By Scott Bay
Photography by Anette Apel and Chloé le Mestre
In a time of design obsessed with spectacle, the Charpentier endures as a masterstroke of understatement. The table is Liaigre at its most distilled: elemental, architectural, and remarkably refined. Created in the 1990s and reissued for release this October in a new expression, this elegant yet monumental table remains one of the purest examples of the house’s enduring ethos.
Christian Liaigre, the late French designer who founded the studio, rose to prominence by stripping interiors of excess, instead focusing on a sense of serenity and necessity. His work—marked by natural materials and exacting craftsmanship—shaped everything from beachfront villas to megayachts to Manhattan penthouses. He brought a uniquely French sensibility, similar to the country’s eponymous couture houses, to the global home design stage, defining what would come to be known as “quiet luxury” decades before it became a buzzword.

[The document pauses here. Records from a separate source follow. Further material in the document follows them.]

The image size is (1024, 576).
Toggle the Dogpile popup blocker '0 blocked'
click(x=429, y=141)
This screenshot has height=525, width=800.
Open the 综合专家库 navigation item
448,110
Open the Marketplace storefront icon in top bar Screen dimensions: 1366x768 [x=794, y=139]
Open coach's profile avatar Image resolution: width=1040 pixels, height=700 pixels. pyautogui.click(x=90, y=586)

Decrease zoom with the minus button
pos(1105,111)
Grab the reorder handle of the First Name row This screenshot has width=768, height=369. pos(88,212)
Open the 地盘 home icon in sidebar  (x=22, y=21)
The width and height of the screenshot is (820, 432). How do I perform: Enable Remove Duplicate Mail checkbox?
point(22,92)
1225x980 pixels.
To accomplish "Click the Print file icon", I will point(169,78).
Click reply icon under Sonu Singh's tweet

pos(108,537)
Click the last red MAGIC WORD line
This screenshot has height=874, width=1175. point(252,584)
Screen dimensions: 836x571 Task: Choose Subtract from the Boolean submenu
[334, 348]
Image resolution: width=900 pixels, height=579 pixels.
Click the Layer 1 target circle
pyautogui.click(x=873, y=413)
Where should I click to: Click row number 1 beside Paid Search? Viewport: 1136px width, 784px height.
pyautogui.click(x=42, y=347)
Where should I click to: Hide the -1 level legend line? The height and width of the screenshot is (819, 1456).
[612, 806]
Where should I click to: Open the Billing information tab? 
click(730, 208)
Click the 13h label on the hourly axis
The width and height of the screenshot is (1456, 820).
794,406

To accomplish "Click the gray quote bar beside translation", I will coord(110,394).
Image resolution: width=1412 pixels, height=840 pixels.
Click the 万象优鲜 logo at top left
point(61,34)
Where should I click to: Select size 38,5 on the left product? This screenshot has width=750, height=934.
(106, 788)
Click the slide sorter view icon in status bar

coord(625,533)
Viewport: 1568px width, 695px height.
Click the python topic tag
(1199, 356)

The Charpentier sits at the heart of this legacy. “It perfectly embodies some of the essential values of Liaigre, a permanent appreciation for simplicity and a serious consideration of needs and functions, which in turn dictate forms,” says Bertrand Thibouville, the house’s senior creative director for interior design projects and collection since 2010. Named for the French word for carpenter, the table was designed to serve a function above all else—however, in Liaigre’s hands, that function was elevated into a design masterpiece.
The new iteration enhances that lineage with a coal finish that reveals the grain of the oak, giving depth to its simple silhouette. “This beauty is born out of generous proportions, special attention to ergonomics, usability, and the touch and feel of materials,” says Thibouville. “It visually disappears in an interior and becomes the perfect coffee table for every use.” The table anchors a room without ever overtaking it: “Through its silence and discretion, it becomes indispensable.”